Please reproduce the records below, unchanged, from the line that contains "在宅酸素療法 (92, 475)" through the line that contains "脳神経外科 (12, 212)", both lines included.

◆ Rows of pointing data
** start **
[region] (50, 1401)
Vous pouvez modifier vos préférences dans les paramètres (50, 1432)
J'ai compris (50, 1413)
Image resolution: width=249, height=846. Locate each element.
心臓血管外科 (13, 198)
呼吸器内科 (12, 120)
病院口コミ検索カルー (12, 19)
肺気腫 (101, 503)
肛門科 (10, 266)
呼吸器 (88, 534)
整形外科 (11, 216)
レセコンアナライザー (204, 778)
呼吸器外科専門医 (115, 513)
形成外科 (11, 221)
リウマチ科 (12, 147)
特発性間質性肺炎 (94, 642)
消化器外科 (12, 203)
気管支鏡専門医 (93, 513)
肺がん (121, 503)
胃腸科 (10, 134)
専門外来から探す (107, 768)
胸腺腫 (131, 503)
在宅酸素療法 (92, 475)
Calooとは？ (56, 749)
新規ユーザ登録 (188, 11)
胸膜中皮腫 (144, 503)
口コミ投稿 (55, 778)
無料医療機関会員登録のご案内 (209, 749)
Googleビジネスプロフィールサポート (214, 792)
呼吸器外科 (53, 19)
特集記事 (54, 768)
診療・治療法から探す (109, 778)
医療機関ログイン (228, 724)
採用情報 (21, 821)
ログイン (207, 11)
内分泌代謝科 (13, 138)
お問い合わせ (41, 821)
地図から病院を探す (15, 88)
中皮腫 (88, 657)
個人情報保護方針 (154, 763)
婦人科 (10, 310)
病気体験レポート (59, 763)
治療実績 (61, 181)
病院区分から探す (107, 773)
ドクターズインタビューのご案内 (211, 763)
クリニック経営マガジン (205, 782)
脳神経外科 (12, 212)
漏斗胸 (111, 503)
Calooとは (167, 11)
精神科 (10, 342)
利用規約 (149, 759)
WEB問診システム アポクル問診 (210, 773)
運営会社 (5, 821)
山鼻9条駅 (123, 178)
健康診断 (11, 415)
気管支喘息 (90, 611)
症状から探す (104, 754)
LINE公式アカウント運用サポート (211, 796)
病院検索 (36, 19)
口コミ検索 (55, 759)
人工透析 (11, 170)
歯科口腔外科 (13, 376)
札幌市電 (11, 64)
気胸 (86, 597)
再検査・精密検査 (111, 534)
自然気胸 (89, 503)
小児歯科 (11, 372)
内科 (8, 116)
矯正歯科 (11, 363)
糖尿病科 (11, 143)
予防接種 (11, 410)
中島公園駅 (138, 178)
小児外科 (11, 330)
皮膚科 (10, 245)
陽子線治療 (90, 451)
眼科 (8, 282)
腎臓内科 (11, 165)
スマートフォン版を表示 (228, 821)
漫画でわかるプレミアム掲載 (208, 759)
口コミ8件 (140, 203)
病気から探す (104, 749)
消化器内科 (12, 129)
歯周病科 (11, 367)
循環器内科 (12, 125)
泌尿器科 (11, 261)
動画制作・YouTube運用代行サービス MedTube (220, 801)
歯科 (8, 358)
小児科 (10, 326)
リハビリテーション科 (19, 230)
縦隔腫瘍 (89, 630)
** end **
◆ Right answer
在宅酸素療法 (92, 475)
Calooとは？ (56, 749)
新規ユーザ登録 (188, 11)
胸膜中皮腫 (144, 503)
口コミ投稿 (55, 778)
無料医療機関会員登録のご案内 (209, 749)
Googleビジネスプロフィールサポート (214, 792)
呼吸器外科 (53, 19)
特集記事 (54, 768)
診療・治療法から探す (109, 778)
医療機関ログイン (228, 724)
採用情報 (21, 821)
ログイン (207, 11)
内分泌代謝科 (13, 138)
お問い合わせ (41, 821)
地図から病院を探す (15, 88)
中皮腫 (88, 657)
個人情報保護方針 (154, 763)
婦人科 (10, 310)
病気体験レポート (59, 763)
治療実績 (61, 181)
病院区分から探す (107, 773)
ドクターズインタビューのご案内 (211, 763)
クリニック経営マガジン (205, 782)
脳神経外科 (12, 212)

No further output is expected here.